(Data items)

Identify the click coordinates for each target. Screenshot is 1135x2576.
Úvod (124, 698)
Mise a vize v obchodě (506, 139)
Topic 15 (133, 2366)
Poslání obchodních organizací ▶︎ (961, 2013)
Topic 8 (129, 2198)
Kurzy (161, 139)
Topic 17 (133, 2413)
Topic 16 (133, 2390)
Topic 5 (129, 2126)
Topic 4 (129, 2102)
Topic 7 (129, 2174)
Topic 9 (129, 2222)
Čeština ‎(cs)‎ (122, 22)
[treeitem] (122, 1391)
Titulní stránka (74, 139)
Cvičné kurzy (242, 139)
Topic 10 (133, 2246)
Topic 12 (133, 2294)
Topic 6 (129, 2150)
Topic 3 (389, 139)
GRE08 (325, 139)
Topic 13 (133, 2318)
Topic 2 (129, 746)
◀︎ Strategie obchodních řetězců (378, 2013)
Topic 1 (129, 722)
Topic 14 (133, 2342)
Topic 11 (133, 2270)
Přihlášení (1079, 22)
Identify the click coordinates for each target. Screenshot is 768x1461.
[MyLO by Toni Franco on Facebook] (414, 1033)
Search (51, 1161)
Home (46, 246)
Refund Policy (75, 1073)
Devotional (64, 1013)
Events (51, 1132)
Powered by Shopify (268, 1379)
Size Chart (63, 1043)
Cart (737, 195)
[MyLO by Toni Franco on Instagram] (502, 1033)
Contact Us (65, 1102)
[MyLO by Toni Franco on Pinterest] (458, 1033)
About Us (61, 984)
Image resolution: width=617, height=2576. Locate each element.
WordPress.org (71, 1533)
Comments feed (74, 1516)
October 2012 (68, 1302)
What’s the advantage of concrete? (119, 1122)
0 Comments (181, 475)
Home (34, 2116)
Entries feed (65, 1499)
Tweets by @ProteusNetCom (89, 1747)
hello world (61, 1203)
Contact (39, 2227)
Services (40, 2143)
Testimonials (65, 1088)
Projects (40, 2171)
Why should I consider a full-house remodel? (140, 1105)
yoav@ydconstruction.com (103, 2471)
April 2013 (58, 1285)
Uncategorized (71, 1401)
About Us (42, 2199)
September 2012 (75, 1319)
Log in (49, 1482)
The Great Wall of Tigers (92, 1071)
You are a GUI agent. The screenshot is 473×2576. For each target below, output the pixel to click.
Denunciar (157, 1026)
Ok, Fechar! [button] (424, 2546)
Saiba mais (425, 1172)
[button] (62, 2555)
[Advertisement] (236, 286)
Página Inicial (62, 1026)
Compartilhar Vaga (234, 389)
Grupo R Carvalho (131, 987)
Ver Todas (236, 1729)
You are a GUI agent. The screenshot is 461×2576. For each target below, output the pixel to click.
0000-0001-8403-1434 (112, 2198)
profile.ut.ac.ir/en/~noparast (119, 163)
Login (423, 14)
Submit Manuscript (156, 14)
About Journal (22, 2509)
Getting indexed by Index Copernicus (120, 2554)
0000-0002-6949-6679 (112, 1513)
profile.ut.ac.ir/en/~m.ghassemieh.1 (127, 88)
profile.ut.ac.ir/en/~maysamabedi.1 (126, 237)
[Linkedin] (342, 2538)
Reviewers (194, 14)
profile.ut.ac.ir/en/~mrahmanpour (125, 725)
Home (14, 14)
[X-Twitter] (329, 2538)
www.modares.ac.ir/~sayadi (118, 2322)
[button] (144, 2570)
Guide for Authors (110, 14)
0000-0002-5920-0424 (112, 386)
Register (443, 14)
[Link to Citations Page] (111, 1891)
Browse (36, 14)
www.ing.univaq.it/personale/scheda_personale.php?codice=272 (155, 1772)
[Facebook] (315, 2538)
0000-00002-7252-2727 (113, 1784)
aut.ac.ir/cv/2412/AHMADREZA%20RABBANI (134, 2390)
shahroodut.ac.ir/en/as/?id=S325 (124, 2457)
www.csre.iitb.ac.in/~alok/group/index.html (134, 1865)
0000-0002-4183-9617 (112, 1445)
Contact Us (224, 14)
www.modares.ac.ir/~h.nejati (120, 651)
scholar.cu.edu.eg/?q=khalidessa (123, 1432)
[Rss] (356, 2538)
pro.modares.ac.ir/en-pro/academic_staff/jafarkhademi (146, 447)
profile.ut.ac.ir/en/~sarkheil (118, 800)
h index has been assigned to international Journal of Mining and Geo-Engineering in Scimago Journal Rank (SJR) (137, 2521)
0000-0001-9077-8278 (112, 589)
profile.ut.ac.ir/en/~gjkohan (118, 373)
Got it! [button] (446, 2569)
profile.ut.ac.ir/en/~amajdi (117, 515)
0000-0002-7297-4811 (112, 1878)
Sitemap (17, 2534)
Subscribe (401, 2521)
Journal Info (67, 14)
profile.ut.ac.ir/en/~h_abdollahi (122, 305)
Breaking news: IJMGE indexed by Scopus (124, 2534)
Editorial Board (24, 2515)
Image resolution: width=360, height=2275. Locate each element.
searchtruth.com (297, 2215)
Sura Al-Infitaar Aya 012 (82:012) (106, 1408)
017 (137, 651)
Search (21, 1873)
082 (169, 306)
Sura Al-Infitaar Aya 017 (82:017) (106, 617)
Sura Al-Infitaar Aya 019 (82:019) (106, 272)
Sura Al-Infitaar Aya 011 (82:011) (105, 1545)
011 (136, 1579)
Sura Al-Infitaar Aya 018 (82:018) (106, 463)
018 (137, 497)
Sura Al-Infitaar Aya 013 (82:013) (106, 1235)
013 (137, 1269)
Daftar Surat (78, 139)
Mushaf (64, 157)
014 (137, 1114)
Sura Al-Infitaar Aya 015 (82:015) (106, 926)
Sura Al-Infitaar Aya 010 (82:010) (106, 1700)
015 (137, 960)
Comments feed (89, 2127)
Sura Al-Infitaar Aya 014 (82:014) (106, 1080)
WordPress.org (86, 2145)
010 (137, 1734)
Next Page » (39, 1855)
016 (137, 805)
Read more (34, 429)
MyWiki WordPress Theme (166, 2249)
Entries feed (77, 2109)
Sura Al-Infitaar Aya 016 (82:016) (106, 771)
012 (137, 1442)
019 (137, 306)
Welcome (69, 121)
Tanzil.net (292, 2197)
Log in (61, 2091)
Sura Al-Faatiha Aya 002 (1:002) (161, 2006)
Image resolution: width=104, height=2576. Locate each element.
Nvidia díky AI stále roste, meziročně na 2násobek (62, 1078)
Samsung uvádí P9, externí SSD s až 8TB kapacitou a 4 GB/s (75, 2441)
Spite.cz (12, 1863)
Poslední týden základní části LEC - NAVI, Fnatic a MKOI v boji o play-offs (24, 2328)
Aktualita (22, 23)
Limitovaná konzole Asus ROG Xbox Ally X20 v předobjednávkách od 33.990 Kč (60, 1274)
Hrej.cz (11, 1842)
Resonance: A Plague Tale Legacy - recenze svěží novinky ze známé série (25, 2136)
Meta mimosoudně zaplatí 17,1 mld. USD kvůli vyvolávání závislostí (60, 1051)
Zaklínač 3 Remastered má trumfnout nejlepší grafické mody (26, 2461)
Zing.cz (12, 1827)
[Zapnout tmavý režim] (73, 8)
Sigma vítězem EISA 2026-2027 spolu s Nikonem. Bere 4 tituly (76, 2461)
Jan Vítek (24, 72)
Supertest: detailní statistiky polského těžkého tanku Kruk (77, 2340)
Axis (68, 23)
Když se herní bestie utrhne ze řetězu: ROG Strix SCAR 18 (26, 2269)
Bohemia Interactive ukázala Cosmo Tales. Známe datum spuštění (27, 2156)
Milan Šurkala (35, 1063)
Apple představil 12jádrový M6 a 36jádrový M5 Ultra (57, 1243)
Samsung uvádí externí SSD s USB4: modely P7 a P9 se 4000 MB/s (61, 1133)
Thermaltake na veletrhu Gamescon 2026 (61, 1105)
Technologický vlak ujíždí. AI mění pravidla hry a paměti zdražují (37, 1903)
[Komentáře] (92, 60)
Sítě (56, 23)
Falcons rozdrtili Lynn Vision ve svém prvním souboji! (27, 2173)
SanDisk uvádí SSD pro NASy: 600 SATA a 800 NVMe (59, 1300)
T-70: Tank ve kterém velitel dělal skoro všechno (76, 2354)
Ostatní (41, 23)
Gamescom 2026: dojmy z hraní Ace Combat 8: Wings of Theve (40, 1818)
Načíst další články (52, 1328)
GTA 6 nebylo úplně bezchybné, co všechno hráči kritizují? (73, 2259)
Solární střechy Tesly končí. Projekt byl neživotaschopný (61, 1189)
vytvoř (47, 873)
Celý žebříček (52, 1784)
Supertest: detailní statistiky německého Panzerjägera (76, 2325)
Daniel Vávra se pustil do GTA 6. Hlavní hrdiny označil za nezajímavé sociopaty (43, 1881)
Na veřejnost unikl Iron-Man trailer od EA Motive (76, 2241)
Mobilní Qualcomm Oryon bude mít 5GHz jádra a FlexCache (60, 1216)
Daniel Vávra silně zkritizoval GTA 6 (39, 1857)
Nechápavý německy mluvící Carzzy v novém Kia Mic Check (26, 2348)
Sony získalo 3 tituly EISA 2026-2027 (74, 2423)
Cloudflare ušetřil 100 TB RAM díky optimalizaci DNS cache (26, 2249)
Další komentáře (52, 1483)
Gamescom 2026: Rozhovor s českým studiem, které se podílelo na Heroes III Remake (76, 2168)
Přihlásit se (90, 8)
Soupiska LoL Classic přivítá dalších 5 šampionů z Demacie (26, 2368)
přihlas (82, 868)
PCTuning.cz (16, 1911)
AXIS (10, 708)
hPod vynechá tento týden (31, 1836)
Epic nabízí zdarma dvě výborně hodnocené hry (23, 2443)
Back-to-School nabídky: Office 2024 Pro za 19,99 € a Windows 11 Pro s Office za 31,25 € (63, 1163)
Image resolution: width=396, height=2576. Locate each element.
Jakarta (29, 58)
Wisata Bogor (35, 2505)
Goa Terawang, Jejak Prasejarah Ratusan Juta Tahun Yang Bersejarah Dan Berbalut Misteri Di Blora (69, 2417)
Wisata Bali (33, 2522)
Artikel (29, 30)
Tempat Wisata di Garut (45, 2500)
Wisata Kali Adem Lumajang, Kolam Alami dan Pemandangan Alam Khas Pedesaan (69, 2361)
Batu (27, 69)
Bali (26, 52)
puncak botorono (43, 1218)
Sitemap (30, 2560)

### What you are asked to do:
Your task is to retype the entries verbatim, starting with the line that holds "[treeitem] (122, 1391)" and stopping after the line that holds "Search (51, 1161)".

### Exercise answer:
[treeitem] (122, 1391)
Titulní stránka (74, 139)
Cvičné kurzy (242, 139)
Topic 10 (133, 2246)
Topic 12 (133, 2294)
Topic 6 (129, 2150)
Topic 3 (389, 139)
GRE08 (325, 139)
Topic 13 (133, 2318)
Topic 2 (129, 746)
◀︎ Strategie obchodních řetězců (378, 2013)
Topic 1 (129, 722)
Topic 14 (133, 2342)
Topic 11 (133, 2270)
Přihlášení (1079, 22)
Identify the click coordinates for each target. Screenshot is 768x1461.
[MyLO by Toni Franco on Facebook] (414, 1033)
Search (51, 1161)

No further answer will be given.